Crianças palestinas enchem galões com água potável de torneiras públicas em um campo de refugiados em Rafah, no sul da Faixa de Gaza, em 30 de julho de 2019 [Said Khatib/AFP/Getty Images]
Crianças palestinas enchem galões com água potável de torneiras públicas em um campo de refugiados em Rafah, no sul da Faixa de Gaza, em 30 de julho de 2019 [Said Khatib/AFP/Getty Images]

“A água voltou”, um membro da família anunciava em uma mistura de excitação e pânico, muitas vezes muito tarde da noite.
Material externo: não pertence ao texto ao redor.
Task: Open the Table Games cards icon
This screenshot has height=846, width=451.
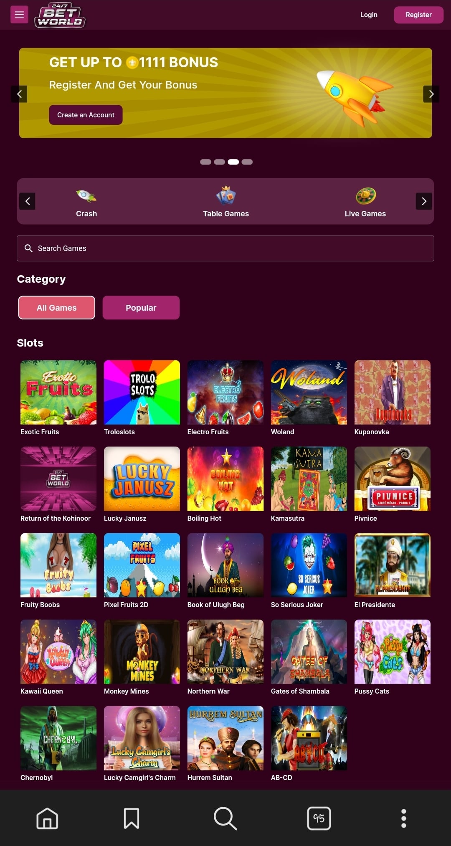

No momento em que tal anúncio era feito, toda a minha família corria para encher todos os tanques, recipientes ou garrafas que encontrassem. Muitas vezes, o abastecimento de água durava apenas alguns minutos, deixando-nos com um sentimento coletivo de derrota e preocupados com a probabilidade de sobrevivência.
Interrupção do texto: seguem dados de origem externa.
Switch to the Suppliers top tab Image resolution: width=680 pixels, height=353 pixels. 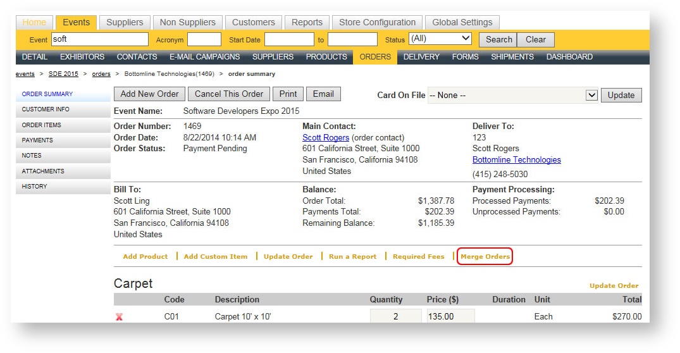click(x=125, y=22)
Essa foi a nossa vida sob a ocupação militar israelense em Gaza. A tática de manter os palestinos reféns da “caridade” da água de Israel foi difundida durante a Primeira Intifada Palestina (1987-1993) na medida em que negar o abastecimento de água a campos de refugiados, aldeias, cidades ou regiões inteiras foi a primeira medida tomada pela ocupação israelense. forças para subjugar a população nativa rebelde. Isso foi muitas vezes seguido por ataques militares, prisões em massa e violência mortal; mas quase sempre começava com o corte do abastecimento de água.

A guerra da água de Israel contra os palestinos mudou desde aqueles dias, especialmente porque a crise da mudança climática acelerou a necessidade do estado do apartheid de se preparar para as sombrias possibilidades futuras. Claro, tal preparação é em grande parte à custa dos palestinos ocupados. Na Cisjordânia, por exemplo, o governo israelense continua a usurpar os recursos hídricos palestinos das principais montanhas e aquíferos costeiros da região. Frustrantemente, a empresa de água Mekorot de Israel vende água palestina roubada de volta para vilarejos e cidades palestinas, especialmente no norte da Cisjordânia, a preços exorbitantes.

Além do lucro contínuo com o roubo de água, Israel continua a usar a água como uma forma de punição coletiva na Cisjordânia, enquanto nega frequentemente aos palestinos, especialmente na Área C, o direito de cavar novos poços para contornar o monopólio da água do estado de ocupação colonial.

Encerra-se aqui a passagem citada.